Directed by Stan Dragoti

Screenplay by Robert Kaufman

Count Dracula has always been something of a romantic. Given his undead state and his all too literal bloodthirstiness, his problem has ever been to find a socially (not to say legally) acceptable way of expressing his sweeter side. It is the funny premise of this movie that it required the intervention of the U.S. (circa 1970-79) to make the count begin to look good, despite his obvious kinks, to a lady.

Played by George Hamilton (and very nicely too), he is booted out of Transylvania by the humorless Communists who are going to turn Castle Dracula into a sports and recreation center. The count decides to go to New York City in pursuit of Model Cindy Sondheim (Susan Saint James), whom he recognizes from magazine covers as the reincarnation of the one woman he has really loved for some seven centuries. Cindy, alas, is not quite the innocent she was in her past lives. She divides her evenings between the discos and one-night stands, popping uppers and downers as if they were Good & Plenties and generally leading a thoroughly disorganized life. She has been having an affair with her analyst (Richard Benjamin) for years, but both are beset by the modern inability to make a genuine commitment. He, it turns out, is a descendant of Dr. Van Helsing, Dracula's old nemesis from the book, play and sequels. The analyst perceives his beloved's peril (three bites from the count and you go over to the undead). But since the setting is New York now, he has some difficulty persuading anyone to care about one well-mannered vampire, whose depredations seem mild compared with all the other forms of urban chaos. In point of fact, the count's passion for Cindy is obviously good for her, just what she has always needed to straighten out her life.

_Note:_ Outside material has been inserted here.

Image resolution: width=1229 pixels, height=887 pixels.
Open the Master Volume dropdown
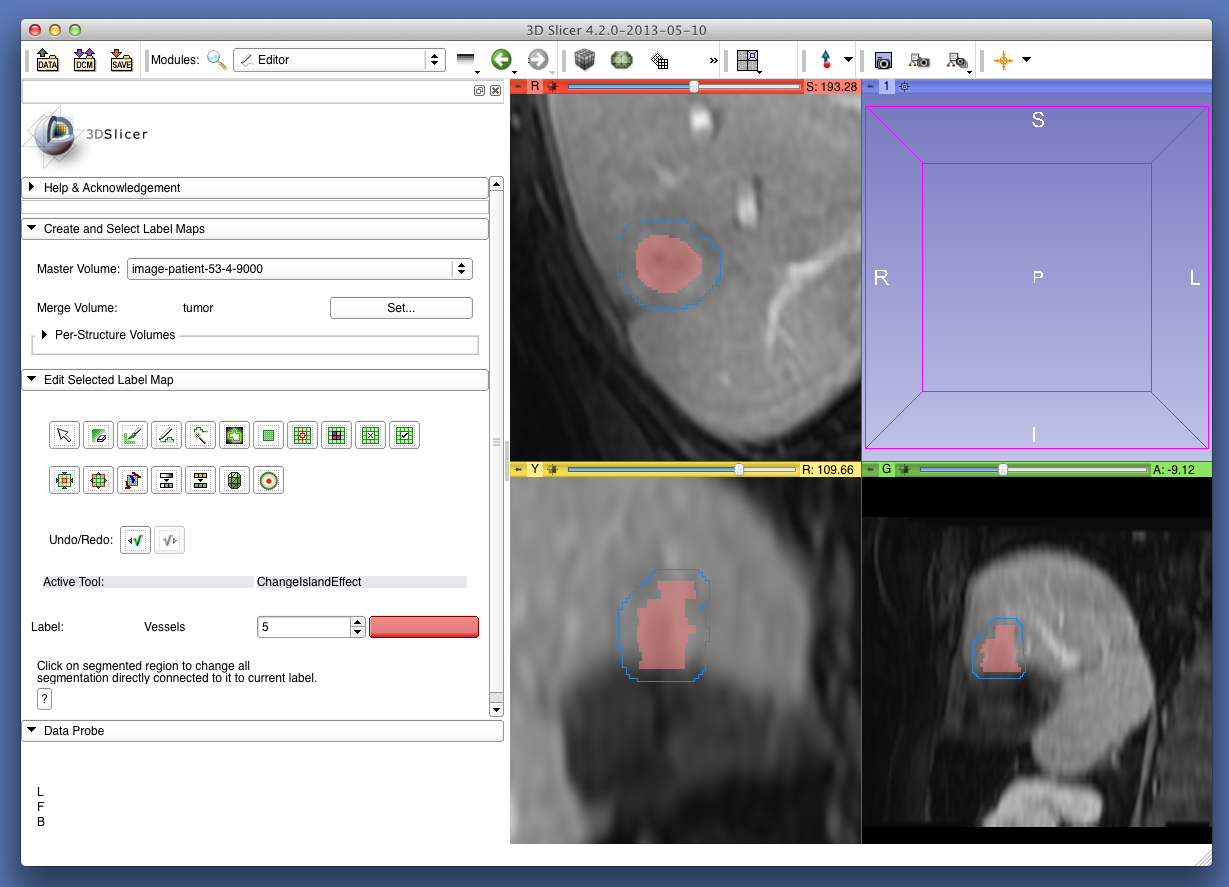pyautogui.click(x=299, y=269)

There is some racial joking in Love at First Bite that one could have done without. It is intended to prove that nothing is sacred to the film makers, but it just plays uncomfortably. There is also a flatness about Stan Dragoti's direction that prevents the film from realizing all its comic potential. But the performances (including that of Arte Johnson as Renfield, the count's bug-eating assistant) are uniformly jolly, the parody of the basic Dracula formula well observed and its social commentary deliciously off the wall. The production's genially tatty air enhances its anarchical mood and encourages one to go with its goofy yet often shrewd comic flow.